» **Requirement**: Rewrite the records from their start through the line containing "Action: tap(248, 87)", requests included. Scale every coordinate in the answers by 1.35, rounding each to a whole number with halves going up.

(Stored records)
--- --- ---
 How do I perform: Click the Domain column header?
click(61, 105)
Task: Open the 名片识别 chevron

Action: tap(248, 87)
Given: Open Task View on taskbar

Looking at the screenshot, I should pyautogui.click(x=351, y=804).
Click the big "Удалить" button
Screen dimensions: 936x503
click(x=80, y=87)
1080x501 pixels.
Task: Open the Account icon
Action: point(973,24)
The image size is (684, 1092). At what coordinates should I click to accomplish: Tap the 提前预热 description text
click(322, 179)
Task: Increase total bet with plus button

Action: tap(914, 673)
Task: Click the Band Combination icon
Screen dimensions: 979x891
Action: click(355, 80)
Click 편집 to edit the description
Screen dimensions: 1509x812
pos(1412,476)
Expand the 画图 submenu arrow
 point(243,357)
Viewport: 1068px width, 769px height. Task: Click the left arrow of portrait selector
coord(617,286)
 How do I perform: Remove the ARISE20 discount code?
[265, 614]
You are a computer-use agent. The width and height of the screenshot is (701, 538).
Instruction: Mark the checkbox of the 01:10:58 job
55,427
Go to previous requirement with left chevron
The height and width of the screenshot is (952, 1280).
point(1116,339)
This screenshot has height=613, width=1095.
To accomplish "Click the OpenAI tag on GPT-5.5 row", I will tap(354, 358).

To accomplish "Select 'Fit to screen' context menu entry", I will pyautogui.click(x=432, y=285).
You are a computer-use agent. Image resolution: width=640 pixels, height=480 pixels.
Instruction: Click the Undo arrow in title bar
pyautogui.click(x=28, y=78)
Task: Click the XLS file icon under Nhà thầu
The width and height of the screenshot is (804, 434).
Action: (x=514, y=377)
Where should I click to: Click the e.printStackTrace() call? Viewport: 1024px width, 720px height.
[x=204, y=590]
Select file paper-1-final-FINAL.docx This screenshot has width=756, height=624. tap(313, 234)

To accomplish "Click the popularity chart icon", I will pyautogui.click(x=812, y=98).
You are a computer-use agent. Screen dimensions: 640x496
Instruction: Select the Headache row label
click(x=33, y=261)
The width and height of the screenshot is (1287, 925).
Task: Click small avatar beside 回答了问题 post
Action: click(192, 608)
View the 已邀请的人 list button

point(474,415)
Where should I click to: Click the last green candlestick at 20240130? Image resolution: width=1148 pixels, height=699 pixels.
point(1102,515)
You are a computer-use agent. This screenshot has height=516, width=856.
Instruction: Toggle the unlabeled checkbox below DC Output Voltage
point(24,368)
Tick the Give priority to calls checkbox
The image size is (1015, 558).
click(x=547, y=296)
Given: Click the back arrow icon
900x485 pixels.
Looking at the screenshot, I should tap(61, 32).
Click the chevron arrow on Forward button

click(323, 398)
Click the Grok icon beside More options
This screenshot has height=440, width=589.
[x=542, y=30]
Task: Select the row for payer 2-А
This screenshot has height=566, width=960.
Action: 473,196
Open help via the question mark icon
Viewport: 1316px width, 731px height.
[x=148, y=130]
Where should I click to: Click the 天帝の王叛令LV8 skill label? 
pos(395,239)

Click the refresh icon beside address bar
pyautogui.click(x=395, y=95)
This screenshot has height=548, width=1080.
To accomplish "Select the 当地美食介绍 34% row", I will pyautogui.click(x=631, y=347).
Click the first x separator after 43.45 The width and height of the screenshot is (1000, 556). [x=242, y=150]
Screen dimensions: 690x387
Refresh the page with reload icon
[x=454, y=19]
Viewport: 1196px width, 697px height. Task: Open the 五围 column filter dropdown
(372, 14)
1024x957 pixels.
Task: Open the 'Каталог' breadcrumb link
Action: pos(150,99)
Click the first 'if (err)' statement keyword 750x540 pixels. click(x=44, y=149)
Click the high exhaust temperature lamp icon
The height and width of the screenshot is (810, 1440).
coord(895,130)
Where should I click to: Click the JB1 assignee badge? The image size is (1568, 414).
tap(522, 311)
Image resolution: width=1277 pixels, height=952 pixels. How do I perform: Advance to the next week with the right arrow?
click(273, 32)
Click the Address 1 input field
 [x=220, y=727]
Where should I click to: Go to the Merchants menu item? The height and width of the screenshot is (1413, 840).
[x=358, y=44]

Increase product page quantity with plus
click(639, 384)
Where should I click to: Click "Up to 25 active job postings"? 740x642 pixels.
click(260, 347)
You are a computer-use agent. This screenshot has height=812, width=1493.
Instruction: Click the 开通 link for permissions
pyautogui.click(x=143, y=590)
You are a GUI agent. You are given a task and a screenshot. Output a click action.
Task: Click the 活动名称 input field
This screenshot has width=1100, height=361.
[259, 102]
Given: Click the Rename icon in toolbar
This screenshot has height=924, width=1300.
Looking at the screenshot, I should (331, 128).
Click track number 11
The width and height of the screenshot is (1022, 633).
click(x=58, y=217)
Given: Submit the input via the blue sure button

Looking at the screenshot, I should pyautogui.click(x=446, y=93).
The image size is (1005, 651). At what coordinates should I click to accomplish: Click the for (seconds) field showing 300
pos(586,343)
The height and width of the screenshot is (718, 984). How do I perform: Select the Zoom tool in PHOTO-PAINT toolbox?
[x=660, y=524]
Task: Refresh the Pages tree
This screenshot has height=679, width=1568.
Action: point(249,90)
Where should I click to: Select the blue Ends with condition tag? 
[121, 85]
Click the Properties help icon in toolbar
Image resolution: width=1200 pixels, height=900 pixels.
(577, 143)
--- --- ---
» **Solution to the exercise**:
 How do I perform: Click the Domain column header?
click(82, 142)
Task: Open the 名片识别 chevron

Action: tap(335, 117)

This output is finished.